━━━ Records supplied ━━━

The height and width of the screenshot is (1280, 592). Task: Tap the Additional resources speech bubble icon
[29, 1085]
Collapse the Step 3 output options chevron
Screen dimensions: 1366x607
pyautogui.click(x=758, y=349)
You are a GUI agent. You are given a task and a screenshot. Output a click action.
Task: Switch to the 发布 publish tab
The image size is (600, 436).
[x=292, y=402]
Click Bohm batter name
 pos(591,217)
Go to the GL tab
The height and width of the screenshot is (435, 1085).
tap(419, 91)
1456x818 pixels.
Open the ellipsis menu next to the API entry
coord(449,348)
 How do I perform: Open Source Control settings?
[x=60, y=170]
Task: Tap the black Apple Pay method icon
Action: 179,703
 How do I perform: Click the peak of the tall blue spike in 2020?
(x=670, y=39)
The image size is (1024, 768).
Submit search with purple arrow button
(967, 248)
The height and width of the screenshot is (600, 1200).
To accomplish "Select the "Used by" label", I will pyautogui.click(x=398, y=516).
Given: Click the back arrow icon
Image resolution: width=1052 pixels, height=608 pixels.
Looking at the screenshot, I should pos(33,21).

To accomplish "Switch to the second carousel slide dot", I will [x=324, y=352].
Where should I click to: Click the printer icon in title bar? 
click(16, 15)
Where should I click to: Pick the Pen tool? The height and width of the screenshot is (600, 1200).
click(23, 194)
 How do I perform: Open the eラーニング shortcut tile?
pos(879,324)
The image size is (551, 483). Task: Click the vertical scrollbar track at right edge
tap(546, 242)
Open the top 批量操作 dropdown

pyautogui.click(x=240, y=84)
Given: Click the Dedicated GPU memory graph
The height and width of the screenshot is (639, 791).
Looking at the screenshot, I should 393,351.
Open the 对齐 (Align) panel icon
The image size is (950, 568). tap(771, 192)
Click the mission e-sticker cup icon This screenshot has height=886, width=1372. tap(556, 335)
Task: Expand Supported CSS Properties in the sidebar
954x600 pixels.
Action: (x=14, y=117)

━━━

Work order -> For every line in the data above that has the string "will", return that line.

Worked solution ->
To accomplish "Select the "Used by" label", I will pyautogui.click(x=398, y=516).
To accomplish "Switch to the second carousel slide dot", I will [x=324, y=352].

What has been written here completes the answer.